● Task description:
All of the records must be restated exactly, with every line complete.

(Entries taken from a collection)
-=-=-=-=-

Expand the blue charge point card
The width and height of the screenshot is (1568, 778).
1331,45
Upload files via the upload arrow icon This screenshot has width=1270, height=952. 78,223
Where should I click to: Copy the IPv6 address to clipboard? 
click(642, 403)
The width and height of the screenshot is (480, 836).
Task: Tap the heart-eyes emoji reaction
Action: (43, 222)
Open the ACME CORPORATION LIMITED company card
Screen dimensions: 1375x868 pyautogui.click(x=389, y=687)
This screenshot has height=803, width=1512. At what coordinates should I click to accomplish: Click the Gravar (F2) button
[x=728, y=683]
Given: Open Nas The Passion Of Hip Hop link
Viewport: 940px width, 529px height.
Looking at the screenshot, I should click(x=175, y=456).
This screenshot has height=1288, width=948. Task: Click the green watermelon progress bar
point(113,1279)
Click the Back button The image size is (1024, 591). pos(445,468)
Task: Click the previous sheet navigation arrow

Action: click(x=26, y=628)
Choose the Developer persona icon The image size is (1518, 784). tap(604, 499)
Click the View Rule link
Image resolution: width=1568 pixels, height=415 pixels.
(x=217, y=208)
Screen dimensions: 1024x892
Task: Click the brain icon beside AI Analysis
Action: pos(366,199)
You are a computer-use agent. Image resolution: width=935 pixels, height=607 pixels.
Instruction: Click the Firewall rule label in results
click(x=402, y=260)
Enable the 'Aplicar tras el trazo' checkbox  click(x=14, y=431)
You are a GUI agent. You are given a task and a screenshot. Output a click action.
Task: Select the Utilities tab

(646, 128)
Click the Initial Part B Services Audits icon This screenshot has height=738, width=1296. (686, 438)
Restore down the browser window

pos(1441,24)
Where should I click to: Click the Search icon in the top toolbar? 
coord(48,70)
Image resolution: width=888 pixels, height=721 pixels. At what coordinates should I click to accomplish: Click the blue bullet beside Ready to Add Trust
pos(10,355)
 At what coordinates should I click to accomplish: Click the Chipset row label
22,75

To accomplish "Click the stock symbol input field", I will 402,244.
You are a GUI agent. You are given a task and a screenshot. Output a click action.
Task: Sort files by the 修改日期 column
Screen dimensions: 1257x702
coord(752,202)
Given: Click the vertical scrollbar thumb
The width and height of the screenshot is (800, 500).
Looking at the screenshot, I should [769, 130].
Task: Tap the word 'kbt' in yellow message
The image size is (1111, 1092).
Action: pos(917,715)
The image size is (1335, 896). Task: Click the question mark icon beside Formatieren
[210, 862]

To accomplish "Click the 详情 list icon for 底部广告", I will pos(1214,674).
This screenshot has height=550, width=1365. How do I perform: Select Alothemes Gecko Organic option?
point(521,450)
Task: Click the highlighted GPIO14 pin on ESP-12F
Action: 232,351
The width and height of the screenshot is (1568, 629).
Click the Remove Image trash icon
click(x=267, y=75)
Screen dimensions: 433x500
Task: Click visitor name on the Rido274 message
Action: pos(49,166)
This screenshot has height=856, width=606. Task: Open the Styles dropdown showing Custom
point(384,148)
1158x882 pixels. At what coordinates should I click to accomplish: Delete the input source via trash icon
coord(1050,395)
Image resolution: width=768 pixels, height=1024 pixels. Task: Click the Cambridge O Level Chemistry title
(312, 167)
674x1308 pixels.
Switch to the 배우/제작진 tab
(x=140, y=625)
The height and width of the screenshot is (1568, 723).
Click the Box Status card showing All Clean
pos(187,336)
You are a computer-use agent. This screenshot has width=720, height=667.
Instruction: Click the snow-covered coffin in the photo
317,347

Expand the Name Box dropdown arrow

-=-=-=-=-

● Expected answer:
Expand the blue charge point card
The width and height of the screenshot is (1568, 778).
1331,45
Upload files via the upload arrow icon This screenshot has width=1270, height=952. 78,223
Where should I click to: Copy the IPv6 address to clipboard? 
click(642, 403)
The width and height of the screenshot is (480, 836).
Task: Tap the heart-eyes emoji reaction
Action: (43, 222)
Open the ACME CORPORATION LIMITED company card
Screen dimensions: 1375x868 pyautogui.click(x=389, y=687)
This screenshot has height=803, width=1512. At what coordinates should I click to accomplish: Click the Gravar (F2) button
[x=728, y=683]
Given: Open Nas The Passion Of Hip Hop link
Viewport: 940px width, 529px height.
Looking at the screenshot, I should click(x=175, y=456).
This screenshot has height=1288, width=948. Task: Click the green watermelon progress bar
point(113,1279)
Click the Back button The image size is (1024, 591). pos(445,468)
Task: Click the previous sheet navigation arrow

Action: click(x=26, y=628)
Choose the Developer persona icon The image size is (1518, 784). tap(604, 499)
Click the View Rule link
Image resolution: width=1568 pixels, height=415 pixels.
(x=217, y=208)
Screen dimensions: 1024x892
Task: Click the brain icon beside AI Analysis
Action: pos(366,199)
You are a computer-use agent. Image resolution: width=935 pixels, height=607 pixels.
Instruction: Click the Firewall rule label in results
click(x=402, y=260)
Enable the 'Aplicar tras el trazo' checkbox  click(x=14, y=431)
You are a GUI agent. You are given a task and a screenshot. Output a click action.
Task: Select the Utilities tab

(646, 128)
Click the Initial Part B Services Audits icon This screenshot has height=738, width=1296. (686, 438)
Restore down the browser window

pos(1441,24)
Where should I click to: Click the Search icon in the top toolbar? 
coord(48,70)
Image resolution: width=888 pixels, height=721 pixels. At what coordinates should I click to accomplish: Click the blue bullet beside Ready to Add Trust
pos(10,355)
 At what coordinates should I click to accomplish: Click the Chipset row label
22,75

To accomplish "Click the stock symbol input field", I will 402,244.
You are a GUI agent. You are given a task and a screenshot. Output a click action.
Task: Sort files by the 修改日期 column
Screen dimensions: 1257x702
coord(752,202)
Given: Click the vertical scrollbar thumb
The width and height of the screenshot is (800, 500).
Looking at the screenshot, I should [769, 130].
Task: Tap the word 'kbt' in yellow message
The image size is (1111, 1092).
Action: pos(917,715)
The image size is (1335, 896). Task: Click the question mark icon beside Formatieren
[210, 862]

To accomplish "Click the 详情 list icon for 底部广告", I will pos(1214,674).
This screenshot has height=550, width=1365. How do I perform: Select Alothemes Gecko Organic option?
point(521,450)
Task: Click the highlighted GPIO14 pin on ESP-12F
Action: 232,351
The width and height of the screenshot is (1568, 629).
Click the Remove Image trash icon
click(x=267, y=75)
Screen dimensions: 433x500
Task: Click visitor name on the Rido274 message
Action: pos(49,166)
This screenshot has height=856, width=606. Task: Open the Styles dropdown showing Custom
point(384,148)
1158x882 pixels. At what coordinates should I click to accomplish: Delete the input source via trash icon
coord(1050,395)
Image resolution: width=768 pixels, height=1024 pixels. Task: Click the Cambridge O Level Chemistry title
(312, 167)
674x1308 pixels.
Switch to the 배우/제작진 tab
(x=140, y=625)
The height and width of the screenshot is (1568, 723).
Click the Box Status card showing All Clean
pos(187,336)
You are a computer-use agent. This screenshot has width=720, height=667.
Instruction: Click the snow-covered coffin in the photo
317,347

Expand the Name Box dropdown arrow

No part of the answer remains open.